Cuenta el triunfador que, como no había electricidad y por tanto el refrigerador era solo objeto decorativo, optaron por salar ambos bichos –remedio de bacalao. A tan importante decisión se llegó por consenso luego de escuchar el parecer del abuelo, de la suegra, la esposa, y de los vecinos, quienes al escuchar el alboroto y los aplausos habían ido llegando y contemplaban con admiración y apetito los dos trofeos de caza.
La salación –el salar las tencas- fue un período de varios días en los que el jefe de familia, después de limpiar a la perfección los animales y cubrirlos de sal, los sacaba al portal ensartados en cordeles para que el tiempo ¿el sol, el aire? se encargaran de curar la carne.
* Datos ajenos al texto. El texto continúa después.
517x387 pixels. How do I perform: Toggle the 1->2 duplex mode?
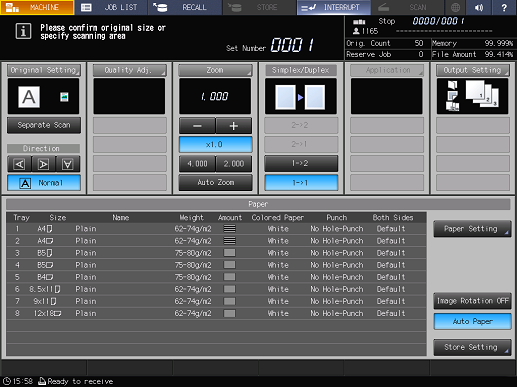click(301, 163)
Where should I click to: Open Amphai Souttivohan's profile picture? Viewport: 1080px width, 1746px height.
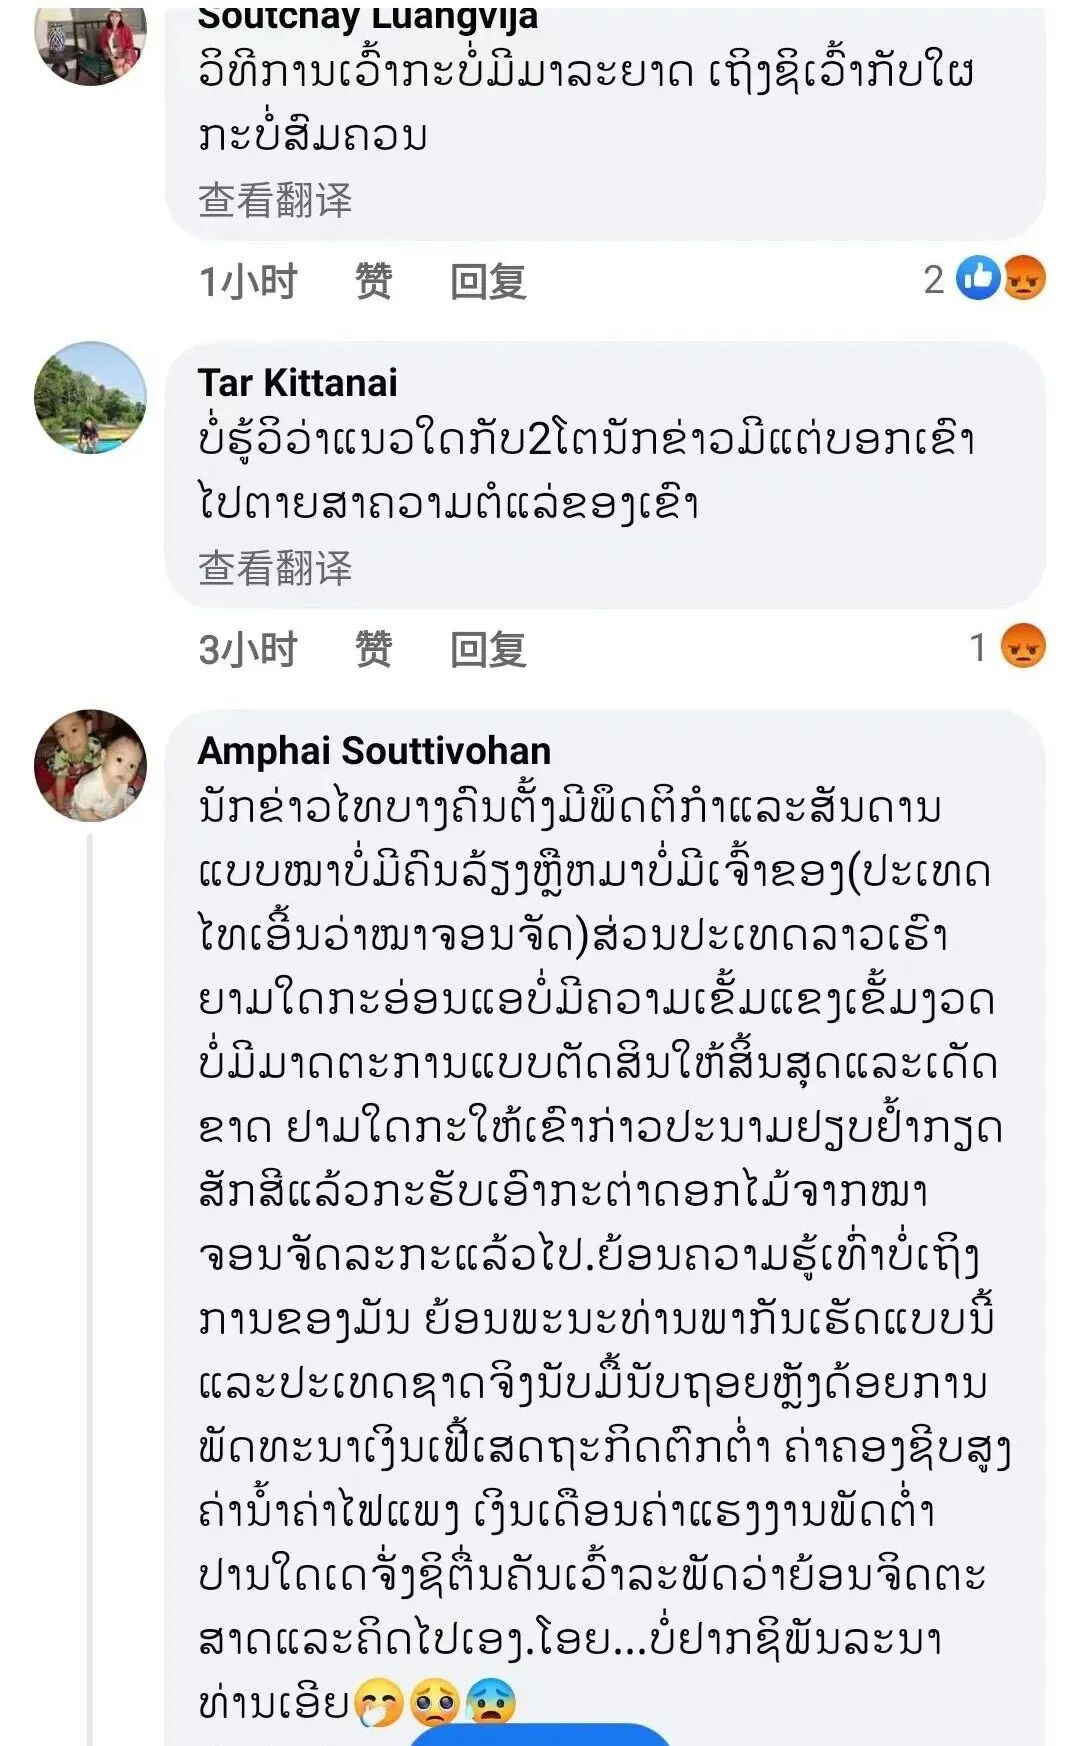tap(90, 766)
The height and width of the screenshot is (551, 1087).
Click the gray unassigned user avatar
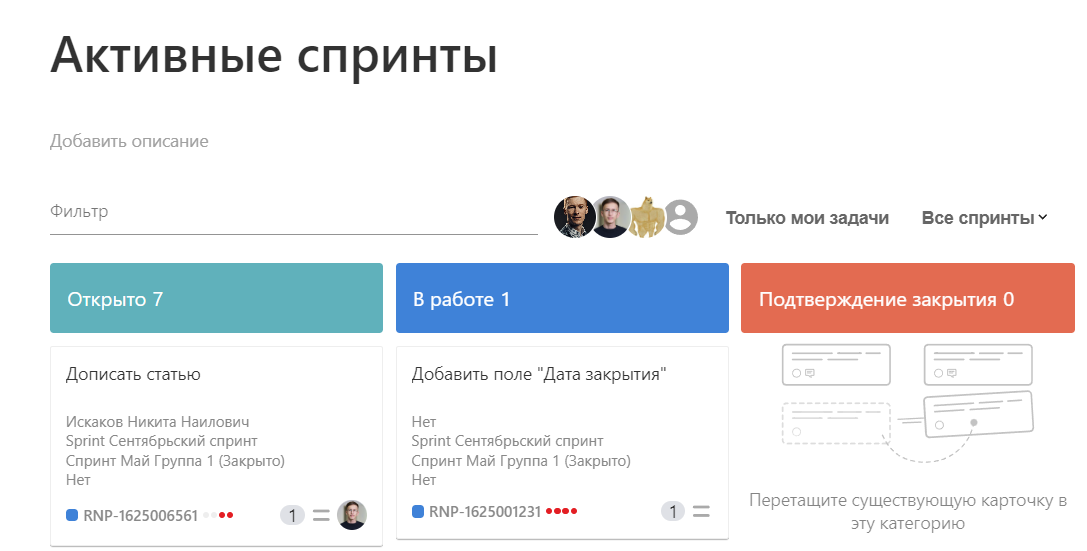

Los pescados se pasaban todo el día, hasta que caía la tarde, en el portal, a la vista y alcance de todo el que pasara, pero no había nadie que se le ocurriera ni acercarse con malas intenciones porque se montaba una guardia rotativa por la familia y los vecinos.
A mi pregunta de ¿Y los gatos?, el narrador-protagonista me contestó con otra pregunta acompañada de una malévola y ambigua sonrisa: ¿Qué gatos, mi’ja? A buen hambre y entendedor…
En las noches, las dos tencas en proceso de salarse, se colgaban en medio de la sala, y bajo ellas, en medio del apagón que no tenía para cuándo acabar, se tumbaban el padre con los hijos chiquitos a jugar a la playa. El olorcillo a salitre y pescado ponía su buena parte en la fantasía.
Cuando finalmente las tencas estuvieron a punto, fue fiesta para todos. Ese día, un bulto de vecinos tuvo garantizado el almuerzo, y después, cada vez que la familia decidía hacer algún preparado con el pescado salado, siempre contaban entre los comensales a los hijos de la familia de al lado, a la niña de la de enfrente, a la abuela del tercer piso, solita en alma vadeando el temporal, y a cualquier otro que a última hora se quejara de no tener que echar al caldero ese día.
Como es de suponer, duró más el proceso de salación que lo que duraron las dos tencas ya listas para consumir. Pero fue una construcción tan colectiva y bonita en medio de la tragedia, que todavía perdura en el recuerdo de los vecinos y en medio de una partida de dominó sale a veces el cuento de las guardias rotativas y las sopas de tenca compartidas.
Si es un joven advenedizo al que llaman para completar la mesa de dominó, a veces arruga la nariz como con asco cuando empiezan los Juan Candela de aquellos años a hacer el cuento de las tencas. Ellos ignoran el gesto.
Pero la vez en que uno de esos recién llegados empezó a burlarse de lo que contaban, ese día… la partida por poquito queda inconclusa. Hay cuestiones que hay que respetar y hasta quitarse el sombrero, aunque a simple vista parezca que solo se habla de dos malolientes tencas saladas.